===== Records shown

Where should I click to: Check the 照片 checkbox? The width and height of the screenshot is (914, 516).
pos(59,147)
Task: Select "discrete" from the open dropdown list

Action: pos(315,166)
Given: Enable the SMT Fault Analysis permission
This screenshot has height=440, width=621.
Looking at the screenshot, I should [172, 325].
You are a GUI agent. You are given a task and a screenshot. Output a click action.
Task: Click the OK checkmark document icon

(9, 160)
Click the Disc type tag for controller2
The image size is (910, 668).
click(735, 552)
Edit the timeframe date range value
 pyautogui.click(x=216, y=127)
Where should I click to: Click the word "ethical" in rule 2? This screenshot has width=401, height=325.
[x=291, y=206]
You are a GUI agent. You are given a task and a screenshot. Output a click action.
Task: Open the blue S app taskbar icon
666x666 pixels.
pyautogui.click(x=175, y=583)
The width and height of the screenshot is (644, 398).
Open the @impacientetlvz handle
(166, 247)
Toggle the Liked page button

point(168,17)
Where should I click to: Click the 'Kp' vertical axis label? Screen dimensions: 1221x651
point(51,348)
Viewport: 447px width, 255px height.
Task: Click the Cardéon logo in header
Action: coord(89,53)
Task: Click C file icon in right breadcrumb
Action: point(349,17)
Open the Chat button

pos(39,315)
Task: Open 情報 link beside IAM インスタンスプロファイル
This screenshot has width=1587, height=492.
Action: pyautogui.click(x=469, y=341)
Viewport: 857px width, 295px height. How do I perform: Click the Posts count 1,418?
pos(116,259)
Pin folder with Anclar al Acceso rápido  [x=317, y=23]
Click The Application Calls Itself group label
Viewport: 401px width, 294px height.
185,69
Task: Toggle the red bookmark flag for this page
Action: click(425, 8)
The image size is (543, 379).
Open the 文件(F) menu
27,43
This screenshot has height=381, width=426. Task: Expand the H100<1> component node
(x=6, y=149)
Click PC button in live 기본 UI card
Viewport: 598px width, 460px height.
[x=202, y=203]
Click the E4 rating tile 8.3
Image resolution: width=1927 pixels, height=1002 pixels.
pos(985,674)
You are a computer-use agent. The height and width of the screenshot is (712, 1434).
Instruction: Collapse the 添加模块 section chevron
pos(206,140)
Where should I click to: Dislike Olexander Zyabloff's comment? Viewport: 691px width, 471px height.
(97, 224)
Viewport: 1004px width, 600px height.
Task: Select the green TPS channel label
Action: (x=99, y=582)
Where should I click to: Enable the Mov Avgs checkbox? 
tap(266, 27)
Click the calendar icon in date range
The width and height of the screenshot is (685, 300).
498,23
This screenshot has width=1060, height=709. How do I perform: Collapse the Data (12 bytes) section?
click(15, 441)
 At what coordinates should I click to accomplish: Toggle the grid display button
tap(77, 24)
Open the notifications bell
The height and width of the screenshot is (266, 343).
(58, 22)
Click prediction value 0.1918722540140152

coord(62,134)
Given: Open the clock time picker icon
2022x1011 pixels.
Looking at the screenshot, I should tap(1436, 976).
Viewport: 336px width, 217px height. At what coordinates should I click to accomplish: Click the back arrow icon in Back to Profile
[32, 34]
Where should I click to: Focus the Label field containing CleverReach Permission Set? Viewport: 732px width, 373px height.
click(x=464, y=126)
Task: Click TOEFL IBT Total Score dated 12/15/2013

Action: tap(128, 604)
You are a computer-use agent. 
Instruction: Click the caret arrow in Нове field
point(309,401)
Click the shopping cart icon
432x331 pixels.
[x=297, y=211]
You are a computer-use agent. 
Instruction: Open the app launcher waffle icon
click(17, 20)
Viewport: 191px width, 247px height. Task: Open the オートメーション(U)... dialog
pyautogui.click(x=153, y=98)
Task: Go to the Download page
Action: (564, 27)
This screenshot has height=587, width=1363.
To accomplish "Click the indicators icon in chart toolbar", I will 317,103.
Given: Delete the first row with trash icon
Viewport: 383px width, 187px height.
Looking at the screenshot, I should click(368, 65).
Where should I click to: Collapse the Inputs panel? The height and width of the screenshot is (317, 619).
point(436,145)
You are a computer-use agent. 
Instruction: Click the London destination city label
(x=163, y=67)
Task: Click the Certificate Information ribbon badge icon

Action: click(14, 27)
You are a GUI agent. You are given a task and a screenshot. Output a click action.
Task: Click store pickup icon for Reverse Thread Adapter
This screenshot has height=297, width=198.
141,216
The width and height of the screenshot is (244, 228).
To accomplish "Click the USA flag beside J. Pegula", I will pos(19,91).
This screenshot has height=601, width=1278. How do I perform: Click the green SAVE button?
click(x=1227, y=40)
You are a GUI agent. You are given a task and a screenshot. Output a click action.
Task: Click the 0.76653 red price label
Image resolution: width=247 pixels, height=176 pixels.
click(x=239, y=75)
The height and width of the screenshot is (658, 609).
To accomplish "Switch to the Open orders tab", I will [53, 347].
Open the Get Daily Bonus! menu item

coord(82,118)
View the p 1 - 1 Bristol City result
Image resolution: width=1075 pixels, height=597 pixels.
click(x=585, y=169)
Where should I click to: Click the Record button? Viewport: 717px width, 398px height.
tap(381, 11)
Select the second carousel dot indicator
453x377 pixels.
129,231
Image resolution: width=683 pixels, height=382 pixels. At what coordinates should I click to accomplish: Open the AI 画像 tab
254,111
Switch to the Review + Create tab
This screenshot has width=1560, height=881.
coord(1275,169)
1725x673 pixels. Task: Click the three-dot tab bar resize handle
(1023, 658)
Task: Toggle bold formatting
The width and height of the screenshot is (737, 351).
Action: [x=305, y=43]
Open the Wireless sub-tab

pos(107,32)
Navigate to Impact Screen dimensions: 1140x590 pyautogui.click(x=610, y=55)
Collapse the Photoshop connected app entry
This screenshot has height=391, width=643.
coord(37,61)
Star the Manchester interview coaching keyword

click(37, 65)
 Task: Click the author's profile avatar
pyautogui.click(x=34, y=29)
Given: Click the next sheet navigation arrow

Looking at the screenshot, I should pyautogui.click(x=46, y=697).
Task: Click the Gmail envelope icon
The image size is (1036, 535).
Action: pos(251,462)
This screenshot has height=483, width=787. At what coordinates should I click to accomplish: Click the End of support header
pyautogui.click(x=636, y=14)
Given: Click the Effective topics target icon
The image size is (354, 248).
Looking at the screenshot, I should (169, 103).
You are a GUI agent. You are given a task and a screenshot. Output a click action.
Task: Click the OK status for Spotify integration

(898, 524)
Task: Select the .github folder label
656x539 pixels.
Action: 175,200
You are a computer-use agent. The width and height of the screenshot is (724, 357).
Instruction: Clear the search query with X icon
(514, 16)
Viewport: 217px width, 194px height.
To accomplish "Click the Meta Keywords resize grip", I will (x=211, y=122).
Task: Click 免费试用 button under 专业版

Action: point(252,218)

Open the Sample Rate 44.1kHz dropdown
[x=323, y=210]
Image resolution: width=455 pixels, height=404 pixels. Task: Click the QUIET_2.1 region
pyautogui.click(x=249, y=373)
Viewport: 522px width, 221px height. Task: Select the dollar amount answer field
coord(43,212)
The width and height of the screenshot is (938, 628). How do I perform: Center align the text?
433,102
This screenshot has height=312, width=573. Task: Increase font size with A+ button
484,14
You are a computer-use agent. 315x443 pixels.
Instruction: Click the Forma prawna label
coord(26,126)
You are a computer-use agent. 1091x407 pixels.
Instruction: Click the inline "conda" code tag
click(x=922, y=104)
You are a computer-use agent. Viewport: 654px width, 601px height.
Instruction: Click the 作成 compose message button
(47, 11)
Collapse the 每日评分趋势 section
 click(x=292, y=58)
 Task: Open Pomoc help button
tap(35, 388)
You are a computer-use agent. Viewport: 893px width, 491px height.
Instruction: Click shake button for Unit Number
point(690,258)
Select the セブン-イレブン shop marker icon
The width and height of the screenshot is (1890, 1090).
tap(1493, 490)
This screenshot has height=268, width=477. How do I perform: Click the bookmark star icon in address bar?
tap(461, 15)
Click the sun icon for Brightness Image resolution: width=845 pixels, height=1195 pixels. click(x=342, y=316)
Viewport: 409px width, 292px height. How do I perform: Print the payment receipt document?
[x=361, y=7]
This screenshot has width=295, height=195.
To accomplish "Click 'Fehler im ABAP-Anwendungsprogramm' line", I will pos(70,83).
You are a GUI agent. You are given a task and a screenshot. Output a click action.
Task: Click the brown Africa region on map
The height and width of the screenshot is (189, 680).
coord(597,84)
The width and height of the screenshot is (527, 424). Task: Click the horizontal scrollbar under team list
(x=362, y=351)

==========

> _Exercise directions_: Among the entries above, identify all lines with "beside" and copy them.

> _Solution below_:
Task: Open 情報 link beside IAM インスタンスプロファイル
To accomplish "Click the USA flag beside J. Pegula", I will pos(19,91).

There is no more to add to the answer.